Published in Standard-Examiner, July, 16, 2009

VIJAY K. MATHUR

The U.S. House of Representatives just passed cap and trade legislation limiting CO2 emissions. Opposition to this legislation misses the fundamental economic reason for cap and trade.

First, those who object to any kind of government regulation oppose the legislation because restrictions on CO2 emissions of industries using fossil fuels will impose significant cost on all of us. Second, those who are skeptics of climate change oppose it because they suspect that the legislation will not have much effect on global warming, especially when other large CO2-emitting countries like China, Russia and India will continue using fossil fuels in the foreseeable future to meet their energy needs.

Most Americans also would not be very enthusiastic about this legislation if they themselves do not see direct benefits from it. Many Americans do not realize that cap and trade policy is in their self-interest, is based upon market principles, and would directly benefit them more than the cost of such legislation.

Let me first discuss why government has to intervene by legislating CO2 emissions. There are two types of goods which we consume: private goods and public goods. Private goods benefit those who pay the price for those goods, for example, cars, food, and clothing. There is no leakage of consumption benefits to others who do not pay the price for private goods. Therefore, people who pay the price have property rights to those goods and their benefits. When property rights emerge and are enforced, markets will arise for those goods.

Private property rights can not be defined and enforced for public goods, since benefits of public goods can not be completely appropriated by persons who may be willing to pay the price. If goods are provided, it would also benefit those who do not pay for the goods. Therefore, there is no incentive for individuals to buy the goods and hence there will not be any supply of the goods. Private markets for the goods will not emerge. Hence, public goods have to be provided collectively; it implies that government has to be assigned the property rights, and it is the government that enforces and allocates those rights for all of us. For example, national defense is provided by the government because it is a public good, and our taxes support its provision.

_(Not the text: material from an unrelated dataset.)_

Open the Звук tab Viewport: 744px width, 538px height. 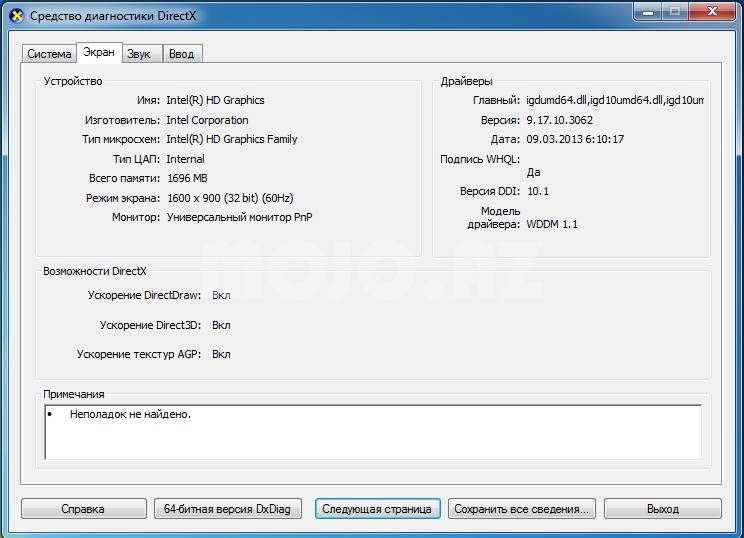tap(139, 54)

Clean air is a public good and air pollution is a "public bad." Since government has the property right to the resource clean air on behalf of Americans, it can allow the use of that resource either by direct regulation of CO2 emissions (quantity control), or a tax-price per unit of CO2 emissions, or a combination of quantity control and a tax- price, or capping the quantity of emission rights and creating a market to regulate the allocation of rights (cap and trade). Self-interest of Americans demands that we all breathe clean air because our life depends upon it. Therefore, all of us must be willing to pay the price to obtain clean air.

Cap and trade policy is meant to create a market for CO2 emissions, where given emission rights are traded at a positive price. It is better than outright quantity control and better in many ways than a tax, because it removes uncertainty about the level of CO2 emissions, allows the market and its price mechanism to allocate rights, and as Paul Krugman argues, it is effective in achieving international cooperation. Also in a democracy, changing tax levels is time consuming if quantity goals are not met. Businesses that object to paying for emission rights want to be free riders. The public is paying for their use of the resource by tolerating depletion of air quality, property damages, and adverse health affects.
Monitoring and management costs will be minimized if this policy applies to major polluting industries. Cap and trade will cause prices of private goods to increase, but not by the full amount of the price of emission rights.

Competition in the private goods' markets will determine the extent of shifting the cost of emission rights to consumers. Substitutes emerge in the market to reduce price shifting. For example, the evidence in the case of gasoline shows that demand is very sensitive to price change in the long run, hence there is less shifting on consumers of any price increase.

Air quality is too precious a resource to waste. Utahns are frequently reminded of the scarcity of this resource with air pollution alerts. It is in the self interest of Americans to support cap and trade policy to obtain cleaner air and maintain healthy life styles.

Mathur is professor emeritus of economics at Cleveland State University, Cleveland, OH and adjunct professor of economics at Weber State University, Ogden, UT. His articles can be read at vijaykmathur.blogspot.com. He resides in Ogden.